- Text excerpt -
Saturday, 25 April 2015

Field Marshal Carl Gustaf Rehnskiöld

Field Marshal Rehnskiöld personally lead 
decisive cavalry charges in many of Charles XII's battles.

Our local wargaming club, Little Wars Stockholm, is participating in this year’s Lincon gaming convention in Linköping. We’re hosting a participation table with scenarios from the Battle of Holowczyn 1708 – one of the Swedish army’s finest victories, and one of the more interesting battles from The Great Northern War.

Carl Gustaf Rehnskiöld.
1651 - 1722.

Holowczyn was fought between the Royal Swedish Army and the Tsar’s Russian Army under leadership of Prince Repnin, and was part of the Swedish ”march on Moscow”, that ended with a detour into Ukraine and the fateful defeat of the Swedish army at Poltava about a year after Holowczyn. 

But in 1708, things were still looking bright, and the young Charles XII was the dashing warrior king, admired by the courts of Europe and who’s courage was praised by Voltaire in his great work on the Swedish king. But, to become a successful warrior king, you need some good generals.

The Swedish victory at Narva 1700.

One of Sweden’s finest cavalry officers was Carl Gustaf Rehnskiöld, who started his career under Charles XII’s father back in the 1670ies, during the Scanian War. Rehnskiöld was born into a noble family coming from Swedish Pomerania, and by the time of the Scanian War and the Battle of Lund in 1676, he held an officer’s rank with the Dowager Queen’s Cavalry Regiment.

I've used a cavalry officer from 
Warfare Miniatures range to depict the gallant Rehnskiöld.

The young Rehnskiöld showed great promise, leading several cavalry charges that broke the Danish formations. After Lund Rehnskiöld was endorsed for further promotion by Charles XI. In 1697 Charles XI died. Three years later in 1700, the Swedish Empire, now ruled by his son the only 18 years old King Charles XII, would find itself encircled by an alliance of Denmark, Russia and Poland-Saxony, bent on attacking and dividing the Swedish territories, now that the country was run by a young and weak king – or so they thought. 

Swedish cavalry and infantry resting while on their 
non-stop campaigns from 1700 - 1721.
Painting by Cederström.

War was declared and time had come for the great struggle for power in the North. The Swedish army, arguably one of Europe’s finest at that time, faced the united forces of Russia, Denmark and Poland-Saxony. At his side Charles XII had the now experienced Rehnskiöld, who would become the king’s favored general, and in many ways his teacher in the art of war.

With Rehnskiöld often leading charges in person, 
this miniature had the look and animation I was searching for.

- Provided information -

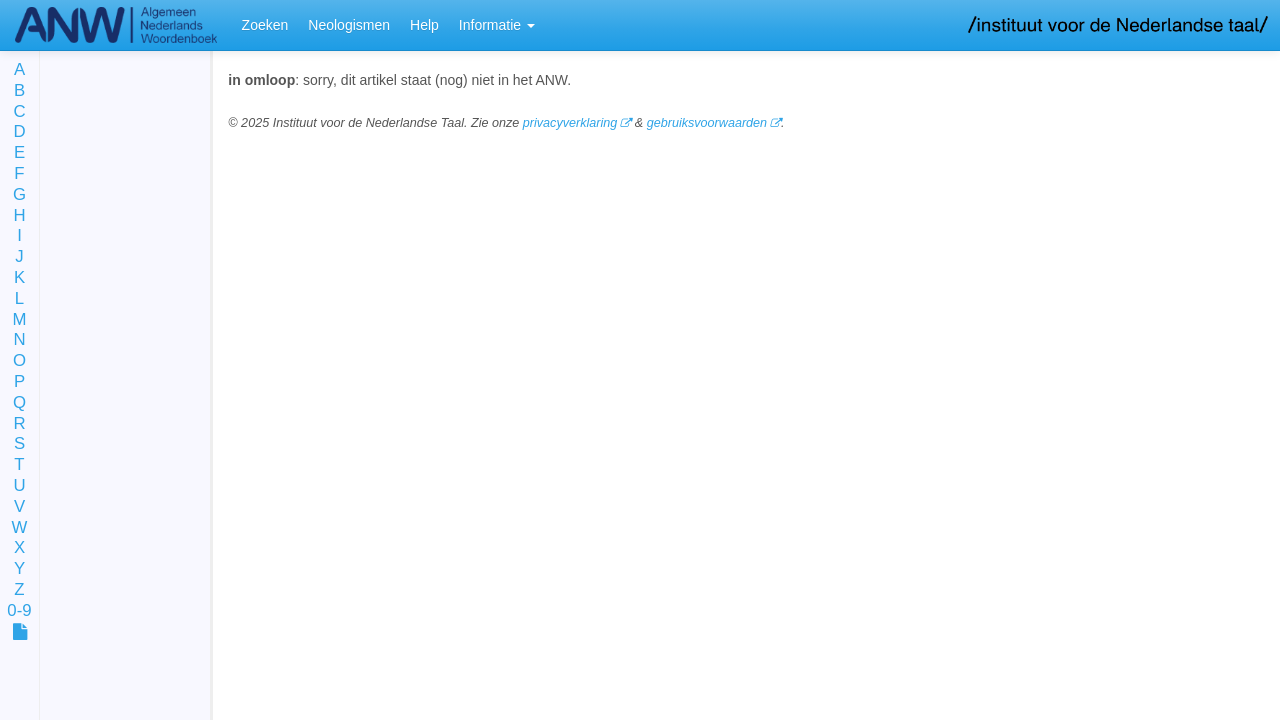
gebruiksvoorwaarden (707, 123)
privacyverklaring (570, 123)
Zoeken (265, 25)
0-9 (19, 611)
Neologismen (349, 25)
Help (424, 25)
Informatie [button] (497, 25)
--
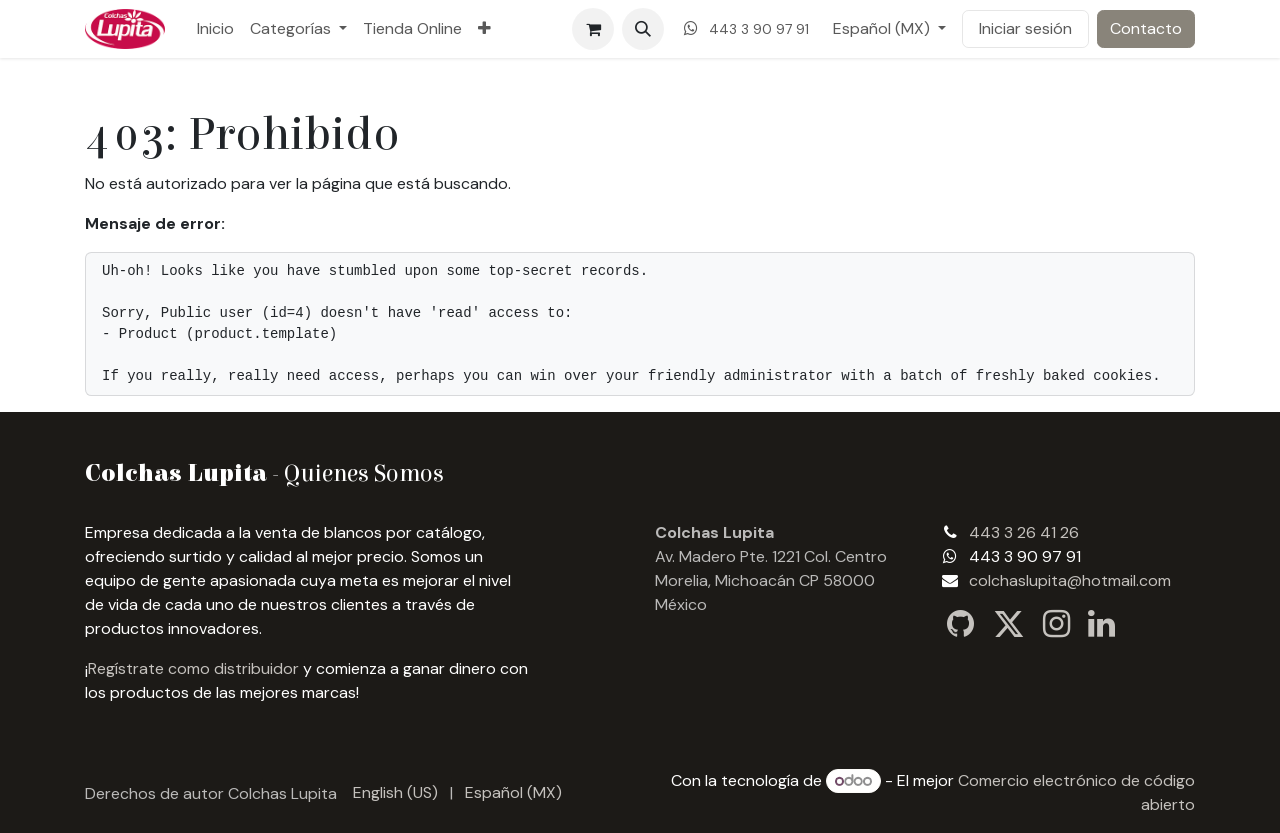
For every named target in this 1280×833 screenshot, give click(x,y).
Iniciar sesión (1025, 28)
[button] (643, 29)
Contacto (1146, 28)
---
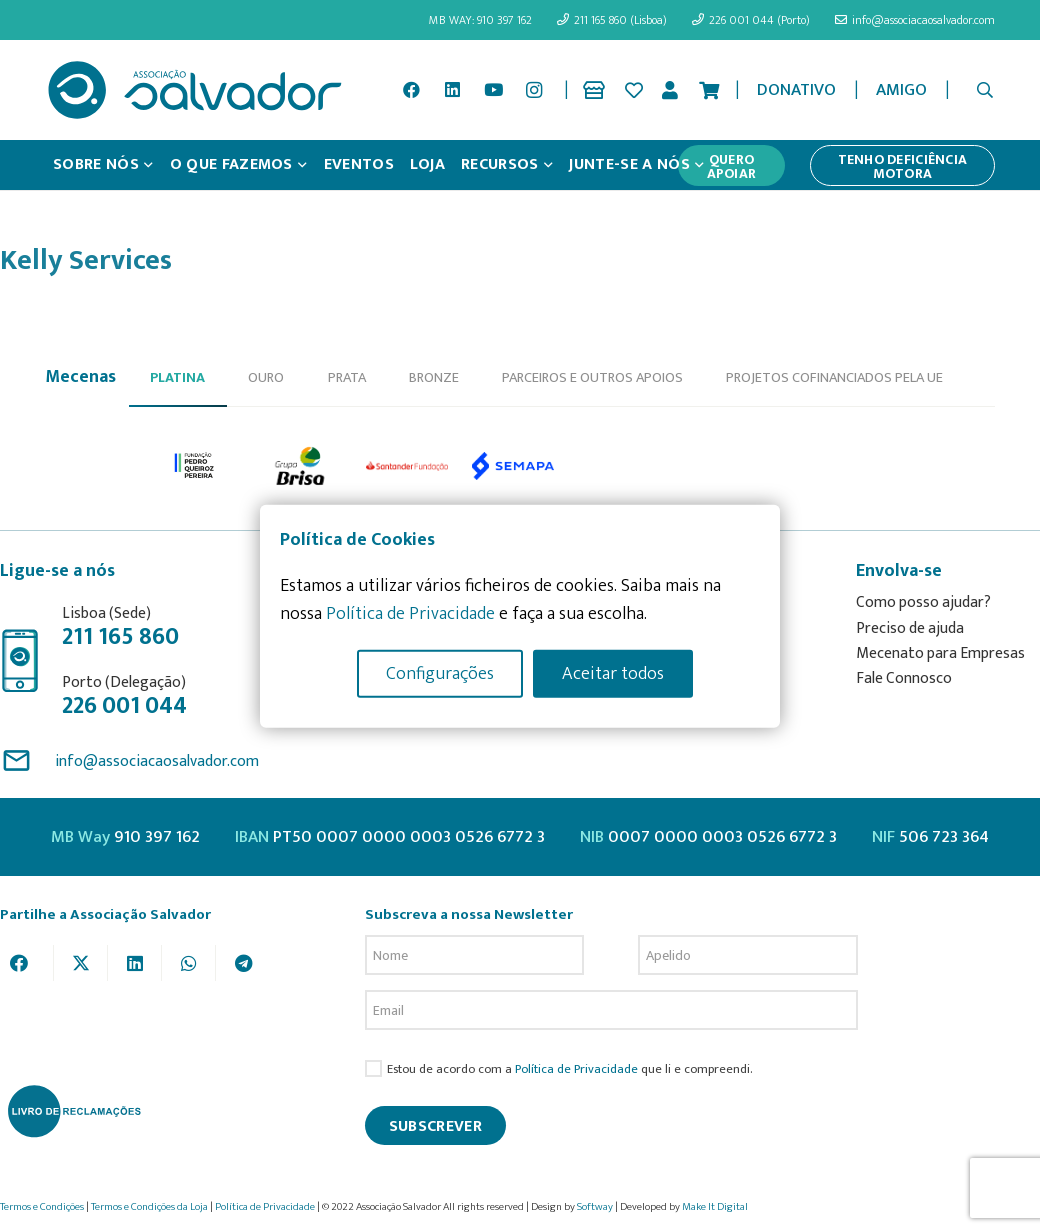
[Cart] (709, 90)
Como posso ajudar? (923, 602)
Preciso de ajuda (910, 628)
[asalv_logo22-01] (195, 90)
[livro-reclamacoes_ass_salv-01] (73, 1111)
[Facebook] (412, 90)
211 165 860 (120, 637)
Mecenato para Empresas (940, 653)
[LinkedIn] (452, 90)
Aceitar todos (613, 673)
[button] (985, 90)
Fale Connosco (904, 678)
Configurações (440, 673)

- Task set -
1. In the post about Field Marshal Rehnskiöld, which regiment was he an officer with at the Battle of Lund in 1676?
2. Carry on the post about Field Marshal Rehnskiöld from the point where it stops.

- Responses to the exercise -
1. The Dowager Queen's Cavalry Regiment.

2.
Rehnskiöld would prove a rock of determination and experience in battles such as, Narva, Fraustadt and Holowczyn. In the latter battle, Rehnskiöld –now almost 60 years old, would personally lead the Swedish cavalry in a dashing charge through the Russian camp, to fight off arriving Russian reinforcements. This timely action by Rehnskiöld and the valiant King’s cavalry guard – Drabanterna – could be credited for the happy outcome at Holowczyn. 

Tracing the long campaign of Charles XII 
from Narva to his ominous defeat at Poltava.

However, the old and experienced Rehnskiöld would finally succumb to pressure during the battle of Poltava, where he –with the King wounded – had effective overall command. In the pre-battle march-up things got tangled. Confusion and unclear orders resulted in losing the advantage of surprise, which would prove too costly during the ensuing battle. 

Charles XII fought in the front line, and was wounded on more than one occasion.
At Poltava he would be carried around the battlefield on a stretcher by guardsmen.

With the historically almost invincible Swedish army beaten at Poltava, and the dark blue “karoliners” broken and in full retreat, Rehnskiöld turned his horse around and rode back into the thick of the fight. Perhaps the old warrior was seeking a honorable death in this time of epic defeat. The result was captivity in Russia, where he was held from 1709 until 1718.

Example of a Swedish cavalryman of the Karoliner period.
The breast plate was unusual and only found in a few elite units.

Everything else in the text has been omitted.